#### Passage given

**********

Defendant's refusal to warranty a specific level of processing capacity is logical given the nature of the cherry packing line as a whole. It is obvious from the parties' descriptions of the line that throughput characteristics of the line are dependent not only on functioning of individual component modules but also on the integration of the component modules and the characteristics of the inputs. It cannot be held that a rational manufacturer would warranty performance characteristics when the performance characteristics of a complex piece of machinery are determined to a substantial extent by factors outside of the manufacturer's control, such as the quality and characteristics of the inputs, staff training and line management. Indeed, a manufacturer's decision to limit its warranty liability to the functioning of a product and to exclude warranty of its performance would be expected to be the rule, not the exception.
The court therefore finds that the Contact is fully integrated according to the provisions set forth within it and that expansion of the terms of the warranty to permit damages for the failure to process cherries at a particular rate would not naturally have been included in such warrantee.

**********

#### Raw data
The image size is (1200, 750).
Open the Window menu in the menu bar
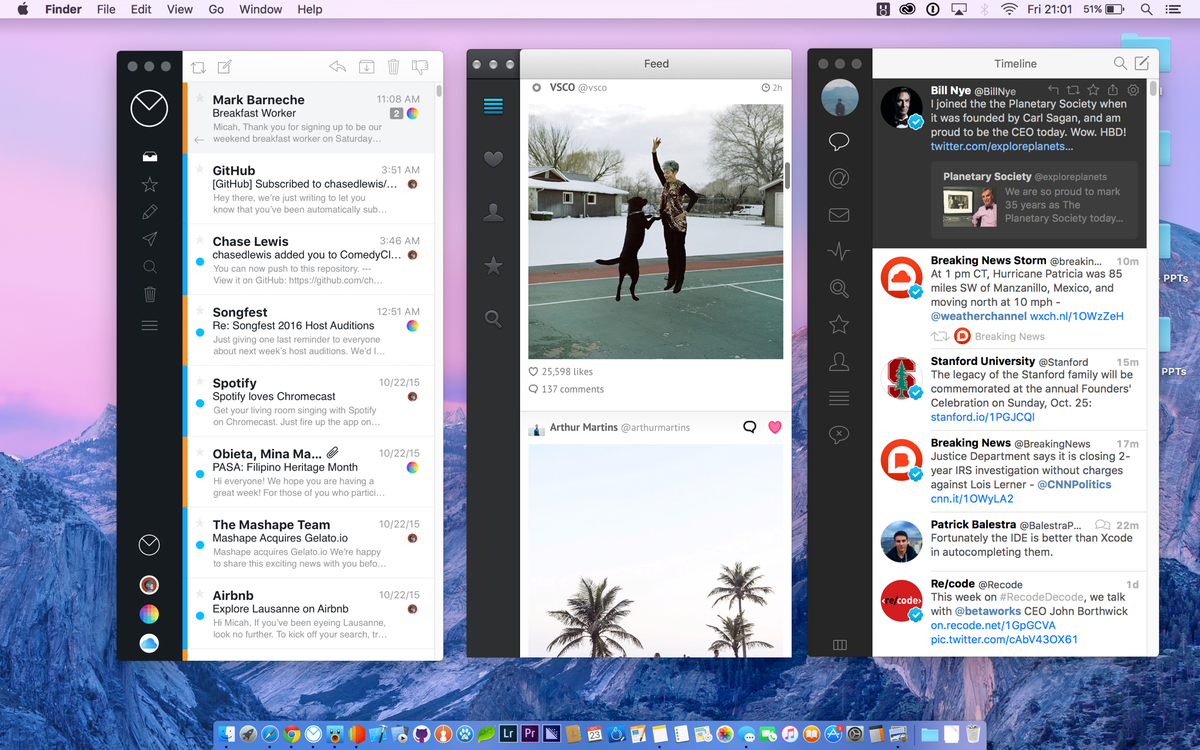click(260, 9)
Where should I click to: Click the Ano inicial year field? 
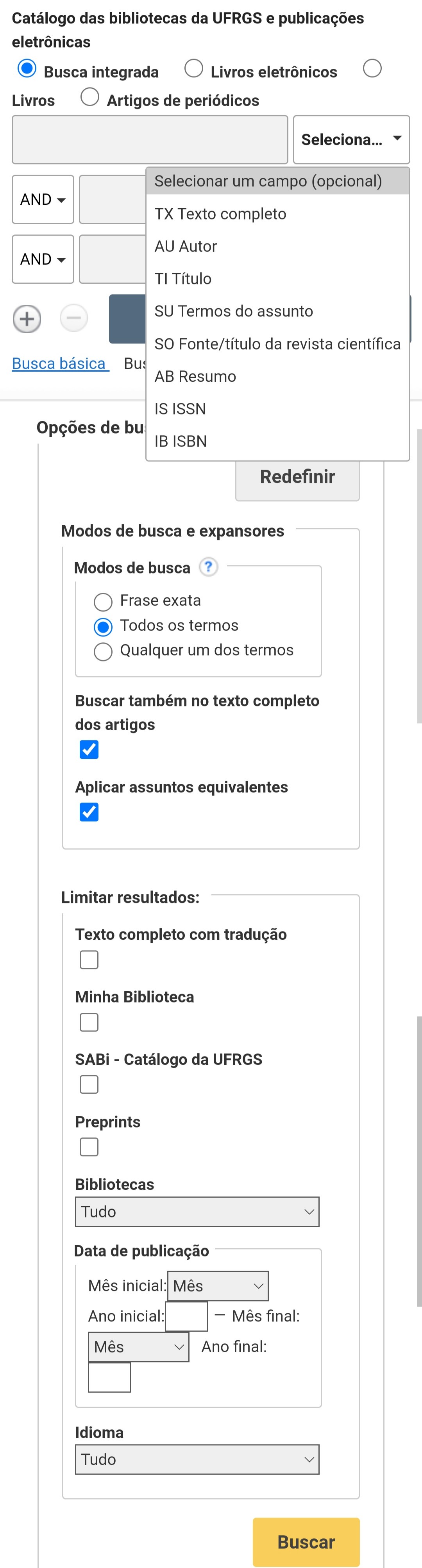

**********

#### Objectives
a - According to the passage on the cherry packing line warranty, what factors outside the manufacturer's control largely determine the line's performance?
b - Carry the passage on the cherry packing line warranty forward from its final sentence.
The material after the passage is separate from it.

#### Outputs for the tasks
a - The quality and characteristics of the inputs, staff training and line management.

b -
B. Contract is not "Adhesive"
Plaintiff next contends that the Contract for the sale of the cherry packing line is unenforceable because it is a contract of adhesion. "'The term 'contract of adhesion' signifies a standardized contract which, imposed and drafted by the party of superior bargaining strength, relegates to the subscribing party only the opportunity to adhere to the contract or reject it. [Citation.] A contract of adhesion is unenforceable [when] it defeats the reasonable expectation of the adhering party.' [Citation.[" Stevenson, 223 Cal. App. 3d at 318. While the provision of a guarantee by an agreement does not constitute a contract of adhesion because it creates liability, the disclaimer of warranty or limitation of liability may constitute a contract of adhesion. In cases where an agreement disclaims or limits liability "such exclusion or limitation must be expressed in such conspicuous form as to draw attention of the ordinary person entering the contract," Security Pacific Nat'l Bank v. Adamo, 142 Cal.App.3d 492, 497-498 (1983).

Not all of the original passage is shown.